About 6 decades ago, my father was an aspiring assistant district manager for Gulf Oil and his immediate boss, a fellow by the improbable name of Birch Zehner, had just been promoted to be the new manager of Gulf Oil in the Philippines. He and his wife came to our little house in Dayton one Saturday night - I remember it clearly as the Saturday Night Fights were on TV brought to you by Gillette Blue Blades (How are you fixed for blades...the advertising jingle went) and I remember them sitting on the corner sofa in our living room before I was hustled off to bed. That was the night he asked my dad if he wanted to go with him and be his assistant there.
The pot sweetener was that my dad, an avid golfer, would get a membership in the Wack Wack Golf Club in Manila's Mandaluyong City - the central part of Manila. If you note the picture to the left and the tall office buildings and then go up to the golf course picture - well you see Mandaluyong from either the urban Shaw Boulevard or from the luxury of the first tee.
My dad, some 8-9 years before had spent a rather horrific couple of years at war there and when the offer came up, Gulf was willing to fly him and my mom there to "take a look". My mom was all for the adventure of at least "looking - what does it hurt to look". They nearly did. My dad got as far as a refueling stop - in Hawaii I think - and he recounted to me that when they got off the plane to stretch, he was overcome by the smell of the tropics and had his "flashback" moment to the war and his mind was made up to say no even before they got there.
He mentioned his trip to me only once and how being greeted at the airport and whisked to a luxury hotel, shown a home of utter luxury compared to 334 Fountain Avenue in Dayton and then to lunch and golf at Wack Wack he was very much overwhelmed by the opportunity and clearly could see it to be a choice handed down from Olympus but it was too vivid in other ways and he admitted, when he could talk about such things at all, that he couldn't figure how to conquer the memories.
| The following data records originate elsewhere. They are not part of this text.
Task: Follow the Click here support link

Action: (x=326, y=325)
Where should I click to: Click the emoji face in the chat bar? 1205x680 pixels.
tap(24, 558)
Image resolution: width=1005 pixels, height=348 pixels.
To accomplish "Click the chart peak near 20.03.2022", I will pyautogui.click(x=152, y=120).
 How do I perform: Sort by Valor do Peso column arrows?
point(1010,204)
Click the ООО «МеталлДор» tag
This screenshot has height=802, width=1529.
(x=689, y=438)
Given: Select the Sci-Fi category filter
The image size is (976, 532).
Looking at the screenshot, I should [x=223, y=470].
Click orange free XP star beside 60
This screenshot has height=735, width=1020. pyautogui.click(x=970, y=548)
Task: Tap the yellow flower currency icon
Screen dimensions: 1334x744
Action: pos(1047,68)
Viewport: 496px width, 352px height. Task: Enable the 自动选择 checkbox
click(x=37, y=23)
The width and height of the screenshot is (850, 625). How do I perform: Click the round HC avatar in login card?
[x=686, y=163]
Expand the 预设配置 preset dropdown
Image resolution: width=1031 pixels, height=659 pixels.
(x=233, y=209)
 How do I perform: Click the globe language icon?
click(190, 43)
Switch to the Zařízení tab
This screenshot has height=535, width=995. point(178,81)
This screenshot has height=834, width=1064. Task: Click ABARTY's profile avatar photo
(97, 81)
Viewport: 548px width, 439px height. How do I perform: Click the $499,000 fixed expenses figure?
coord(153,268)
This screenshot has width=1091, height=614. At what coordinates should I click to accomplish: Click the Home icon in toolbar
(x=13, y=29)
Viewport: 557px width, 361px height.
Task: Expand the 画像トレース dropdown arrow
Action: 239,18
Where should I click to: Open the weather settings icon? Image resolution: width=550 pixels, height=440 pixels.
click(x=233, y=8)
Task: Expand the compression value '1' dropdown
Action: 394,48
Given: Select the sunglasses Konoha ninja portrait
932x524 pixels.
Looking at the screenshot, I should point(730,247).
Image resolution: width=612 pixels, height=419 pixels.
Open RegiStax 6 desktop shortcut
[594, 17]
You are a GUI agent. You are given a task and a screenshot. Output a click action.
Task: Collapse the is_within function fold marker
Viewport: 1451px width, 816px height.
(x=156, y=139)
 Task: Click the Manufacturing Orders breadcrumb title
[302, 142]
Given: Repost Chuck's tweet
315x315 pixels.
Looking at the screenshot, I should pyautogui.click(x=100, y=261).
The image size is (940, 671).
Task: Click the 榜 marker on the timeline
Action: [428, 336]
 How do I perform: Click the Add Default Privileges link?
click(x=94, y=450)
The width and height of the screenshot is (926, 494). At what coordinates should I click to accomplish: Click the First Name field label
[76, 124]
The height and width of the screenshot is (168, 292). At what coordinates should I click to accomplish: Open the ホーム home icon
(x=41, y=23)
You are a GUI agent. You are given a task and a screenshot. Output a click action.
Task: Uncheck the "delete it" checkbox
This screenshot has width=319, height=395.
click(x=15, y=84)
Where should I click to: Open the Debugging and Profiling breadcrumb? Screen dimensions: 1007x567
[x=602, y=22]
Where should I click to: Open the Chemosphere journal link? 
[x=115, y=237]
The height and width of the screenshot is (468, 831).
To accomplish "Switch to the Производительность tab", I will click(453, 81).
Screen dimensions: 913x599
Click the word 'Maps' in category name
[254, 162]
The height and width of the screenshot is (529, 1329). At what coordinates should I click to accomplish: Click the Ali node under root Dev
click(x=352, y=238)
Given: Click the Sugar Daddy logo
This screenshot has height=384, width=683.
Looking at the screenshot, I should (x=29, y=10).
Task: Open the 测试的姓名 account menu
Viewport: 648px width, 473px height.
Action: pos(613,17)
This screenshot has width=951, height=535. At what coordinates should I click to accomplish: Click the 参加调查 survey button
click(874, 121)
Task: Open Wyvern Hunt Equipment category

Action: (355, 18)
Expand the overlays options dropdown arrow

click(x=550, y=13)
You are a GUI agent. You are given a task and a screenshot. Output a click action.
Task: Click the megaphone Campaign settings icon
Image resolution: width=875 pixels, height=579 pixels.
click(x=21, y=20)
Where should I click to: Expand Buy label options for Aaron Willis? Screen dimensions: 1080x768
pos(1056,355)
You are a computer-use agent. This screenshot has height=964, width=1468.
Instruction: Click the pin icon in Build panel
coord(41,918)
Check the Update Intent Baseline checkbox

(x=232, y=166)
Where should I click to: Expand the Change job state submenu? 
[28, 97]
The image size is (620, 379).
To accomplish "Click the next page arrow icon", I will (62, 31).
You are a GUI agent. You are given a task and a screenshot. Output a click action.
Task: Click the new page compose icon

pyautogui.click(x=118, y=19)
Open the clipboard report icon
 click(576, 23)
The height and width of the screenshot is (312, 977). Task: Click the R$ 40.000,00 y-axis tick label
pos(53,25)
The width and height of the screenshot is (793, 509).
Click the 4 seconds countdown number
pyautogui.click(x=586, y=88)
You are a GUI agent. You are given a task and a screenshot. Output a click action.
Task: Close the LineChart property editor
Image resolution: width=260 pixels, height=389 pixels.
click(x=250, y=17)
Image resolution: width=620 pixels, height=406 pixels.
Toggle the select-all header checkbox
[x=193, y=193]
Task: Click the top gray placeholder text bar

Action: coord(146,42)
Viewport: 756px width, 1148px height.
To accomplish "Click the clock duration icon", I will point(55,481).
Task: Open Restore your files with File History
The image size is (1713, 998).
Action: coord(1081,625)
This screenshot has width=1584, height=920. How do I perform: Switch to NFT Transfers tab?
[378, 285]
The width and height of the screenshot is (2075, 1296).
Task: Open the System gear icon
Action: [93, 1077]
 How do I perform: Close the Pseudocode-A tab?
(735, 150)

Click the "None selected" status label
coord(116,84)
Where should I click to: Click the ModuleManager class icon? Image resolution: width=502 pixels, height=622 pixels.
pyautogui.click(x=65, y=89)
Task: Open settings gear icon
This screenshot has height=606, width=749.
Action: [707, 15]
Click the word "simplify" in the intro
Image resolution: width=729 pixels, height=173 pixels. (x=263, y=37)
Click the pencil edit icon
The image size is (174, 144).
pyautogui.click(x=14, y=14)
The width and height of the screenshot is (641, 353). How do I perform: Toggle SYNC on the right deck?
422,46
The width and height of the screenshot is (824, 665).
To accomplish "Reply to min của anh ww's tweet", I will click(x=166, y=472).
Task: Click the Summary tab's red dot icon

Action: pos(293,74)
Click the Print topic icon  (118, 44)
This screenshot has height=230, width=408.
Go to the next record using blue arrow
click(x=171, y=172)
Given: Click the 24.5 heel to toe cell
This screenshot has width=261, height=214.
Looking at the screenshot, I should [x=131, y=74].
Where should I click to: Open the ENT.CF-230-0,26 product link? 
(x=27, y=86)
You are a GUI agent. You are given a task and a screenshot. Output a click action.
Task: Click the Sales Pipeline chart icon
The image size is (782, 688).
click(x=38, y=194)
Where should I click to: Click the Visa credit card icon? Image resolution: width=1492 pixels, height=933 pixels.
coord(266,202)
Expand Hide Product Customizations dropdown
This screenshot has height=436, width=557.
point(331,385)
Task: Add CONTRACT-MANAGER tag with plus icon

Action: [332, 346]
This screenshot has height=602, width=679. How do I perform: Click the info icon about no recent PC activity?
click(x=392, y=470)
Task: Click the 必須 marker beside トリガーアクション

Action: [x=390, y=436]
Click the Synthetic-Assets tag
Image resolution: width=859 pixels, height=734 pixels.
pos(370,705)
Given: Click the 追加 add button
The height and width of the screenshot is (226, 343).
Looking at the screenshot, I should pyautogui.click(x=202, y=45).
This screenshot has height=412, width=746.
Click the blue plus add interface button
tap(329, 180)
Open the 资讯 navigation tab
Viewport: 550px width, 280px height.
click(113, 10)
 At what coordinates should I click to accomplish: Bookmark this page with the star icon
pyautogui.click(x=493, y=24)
Slipping into my "graceful years" I wonder how dramatically my life would have changed growing up there instead of here - how it would be to call Wack Wack my home course - living in a culture I am only beginning to understand and in a place amazingly distant. Manila in the 1950s might as well have been the moon to a kid in Dayton as for all I knew it was just west of Indiana. Not so my dad and I was just thinking about his aversion. Just now. 7 iron rattling in the garage.